*** Data extract

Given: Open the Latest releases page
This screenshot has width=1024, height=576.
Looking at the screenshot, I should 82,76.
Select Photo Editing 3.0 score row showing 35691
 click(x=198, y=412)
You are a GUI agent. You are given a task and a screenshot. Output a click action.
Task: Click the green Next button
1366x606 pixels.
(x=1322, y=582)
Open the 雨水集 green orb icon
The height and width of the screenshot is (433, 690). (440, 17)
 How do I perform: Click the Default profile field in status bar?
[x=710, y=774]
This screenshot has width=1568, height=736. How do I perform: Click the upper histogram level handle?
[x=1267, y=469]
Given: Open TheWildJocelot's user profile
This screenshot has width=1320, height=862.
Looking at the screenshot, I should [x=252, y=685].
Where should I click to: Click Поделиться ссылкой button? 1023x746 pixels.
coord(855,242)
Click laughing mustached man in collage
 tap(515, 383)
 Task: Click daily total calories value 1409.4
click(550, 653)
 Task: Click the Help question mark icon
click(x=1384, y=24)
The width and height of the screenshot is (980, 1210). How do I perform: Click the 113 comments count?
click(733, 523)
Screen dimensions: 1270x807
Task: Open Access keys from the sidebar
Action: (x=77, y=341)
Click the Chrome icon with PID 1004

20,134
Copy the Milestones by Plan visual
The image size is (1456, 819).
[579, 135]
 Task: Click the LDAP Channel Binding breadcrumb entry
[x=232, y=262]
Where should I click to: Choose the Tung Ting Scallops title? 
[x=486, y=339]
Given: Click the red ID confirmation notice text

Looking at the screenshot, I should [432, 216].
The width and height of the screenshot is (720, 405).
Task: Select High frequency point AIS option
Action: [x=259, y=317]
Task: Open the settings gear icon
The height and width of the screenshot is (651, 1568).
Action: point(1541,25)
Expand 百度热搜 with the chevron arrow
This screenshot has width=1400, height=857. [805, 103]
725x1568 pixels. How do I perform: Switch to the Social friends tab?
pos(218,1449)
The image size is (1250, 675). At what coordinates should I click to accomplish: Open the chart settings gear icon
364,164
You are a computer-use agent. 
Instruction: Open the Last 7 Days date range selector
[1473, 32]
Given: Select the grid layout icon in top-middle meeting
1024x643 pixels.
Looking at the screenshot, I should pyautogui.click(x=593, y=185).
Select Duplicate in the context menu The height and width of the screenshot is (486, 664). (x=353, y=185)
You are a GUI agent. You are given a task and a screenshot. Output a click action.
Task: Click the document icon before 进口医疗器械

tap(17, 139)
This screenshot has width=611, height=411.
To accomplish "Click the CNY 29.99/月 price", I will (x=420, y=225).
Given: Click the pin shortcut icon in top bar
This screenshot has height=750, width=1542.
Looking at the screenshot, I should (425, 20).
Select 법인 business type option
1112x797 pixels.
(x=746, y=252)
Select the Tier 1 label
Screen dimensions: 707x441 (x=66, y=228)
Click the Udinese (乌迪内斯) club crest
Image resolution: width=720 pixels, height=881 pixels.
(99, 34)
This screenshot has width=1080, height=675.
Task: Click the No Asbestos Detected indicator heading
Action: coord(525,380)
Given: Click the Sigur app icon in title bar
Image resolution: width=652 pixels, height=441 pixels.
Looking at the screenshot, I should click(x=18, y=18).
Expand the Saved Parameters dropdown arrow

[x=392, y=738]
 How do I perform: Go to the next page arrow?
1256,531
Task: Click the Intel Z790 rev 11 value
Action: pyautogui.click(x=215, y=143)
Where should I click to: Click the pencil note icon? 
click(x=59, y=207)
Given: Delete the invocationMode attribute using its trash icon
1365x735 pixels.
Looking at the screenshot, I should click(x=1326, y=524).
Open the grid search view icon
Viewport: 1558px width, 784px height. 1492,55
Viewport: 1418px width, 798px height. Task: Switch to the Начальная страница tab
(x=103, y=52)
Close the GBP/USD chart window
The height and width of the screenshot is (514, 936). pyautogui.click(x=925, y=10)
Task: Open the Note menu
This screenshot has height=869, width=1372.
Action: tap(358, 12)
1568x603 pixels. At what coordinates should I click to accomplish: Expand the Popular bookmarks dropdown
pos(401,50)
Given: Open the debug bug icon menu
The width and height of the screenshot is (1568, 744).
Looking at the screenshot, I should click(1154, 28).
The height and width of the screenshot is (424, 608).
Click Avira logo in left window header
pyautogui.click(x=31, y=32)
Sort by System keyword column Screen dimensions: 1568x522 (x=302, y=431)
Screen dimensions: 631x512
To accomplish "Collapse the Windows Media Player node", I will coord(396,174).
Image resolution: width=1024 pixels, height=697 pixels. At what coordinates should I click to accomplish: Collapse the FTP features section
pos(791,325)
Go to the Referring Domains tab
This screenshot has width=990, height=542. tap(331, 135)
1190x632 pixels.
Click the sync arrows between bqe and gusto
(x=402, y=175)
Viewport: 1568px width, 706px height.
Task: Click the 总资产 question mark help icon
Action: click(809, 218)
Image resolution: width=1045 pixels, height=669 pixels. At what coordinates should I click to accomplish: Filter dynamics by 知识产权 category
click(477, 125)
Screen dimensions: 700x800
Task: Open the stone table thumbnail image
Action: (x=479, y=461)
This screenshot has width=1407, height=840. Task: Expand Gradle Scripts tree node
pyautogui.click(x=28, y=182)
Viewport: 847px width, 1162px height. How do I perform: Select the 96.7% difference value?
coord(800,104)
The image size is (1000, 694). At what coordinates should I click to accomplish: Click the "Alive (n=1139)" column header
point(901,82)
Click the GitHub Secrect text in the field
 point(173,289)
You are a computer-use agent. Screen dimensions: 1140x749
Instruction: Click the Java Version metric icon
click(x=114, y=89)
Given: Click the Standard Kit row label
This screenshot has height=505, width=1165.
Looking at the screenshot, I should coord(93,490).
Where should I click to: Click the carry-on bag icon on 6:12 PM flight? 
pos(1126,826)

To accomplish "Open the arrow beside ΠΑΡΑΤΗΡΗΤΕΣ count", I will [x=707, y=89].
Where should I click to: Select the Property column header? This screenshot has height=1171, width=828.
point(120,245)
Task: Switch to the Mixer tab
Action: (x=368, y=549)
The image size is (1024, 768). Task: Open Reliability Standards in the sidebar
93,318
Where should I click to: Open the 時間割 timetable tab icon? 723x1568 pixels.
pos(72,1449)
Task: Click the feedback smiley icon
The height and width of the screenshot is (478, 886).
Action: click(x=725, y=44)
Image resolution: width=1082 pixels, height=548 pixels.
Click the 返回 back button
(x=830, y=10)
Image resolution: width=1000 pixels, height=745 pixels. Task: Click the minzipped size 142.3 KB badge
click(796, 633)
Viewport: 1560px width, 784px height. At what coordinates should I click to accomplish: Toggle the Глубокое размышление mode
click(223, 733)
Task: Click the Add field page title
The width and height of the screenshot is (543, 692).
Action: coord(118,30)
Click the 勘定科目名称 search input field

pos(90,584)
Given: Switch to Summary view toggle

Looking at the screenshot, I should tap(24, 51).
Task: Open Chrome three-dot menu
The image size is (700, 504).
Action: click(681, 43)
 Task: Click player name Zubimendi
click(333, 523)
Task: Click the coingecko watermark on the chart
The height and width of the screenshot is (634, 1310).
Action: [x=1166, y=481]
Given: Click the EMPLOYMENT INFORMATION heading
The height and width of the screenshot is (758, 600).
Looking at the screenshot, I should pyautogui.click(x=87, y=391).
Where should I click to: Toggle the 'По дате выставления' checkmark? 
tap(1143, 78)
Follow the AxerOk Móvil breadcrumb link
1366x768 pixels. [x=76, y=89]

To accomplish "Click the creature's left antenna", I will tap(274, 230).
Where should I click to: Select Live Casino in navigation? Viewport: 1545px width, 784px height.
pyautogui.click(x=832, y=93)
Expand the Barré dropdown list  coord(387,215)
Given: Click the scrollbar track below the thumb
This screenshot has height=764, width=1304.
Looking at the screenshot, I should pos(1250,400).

******

→ **Task goal**
List the lines of the entries that include "menu".

→ **Response to the task**
Select Duplicate in the context menu The height and width of the screenshot is (486, 664). (x=353, y=185)
Task: Open the Note menu
Given: Open the debug bug icon menu
Task: Open Chrome three-dot menu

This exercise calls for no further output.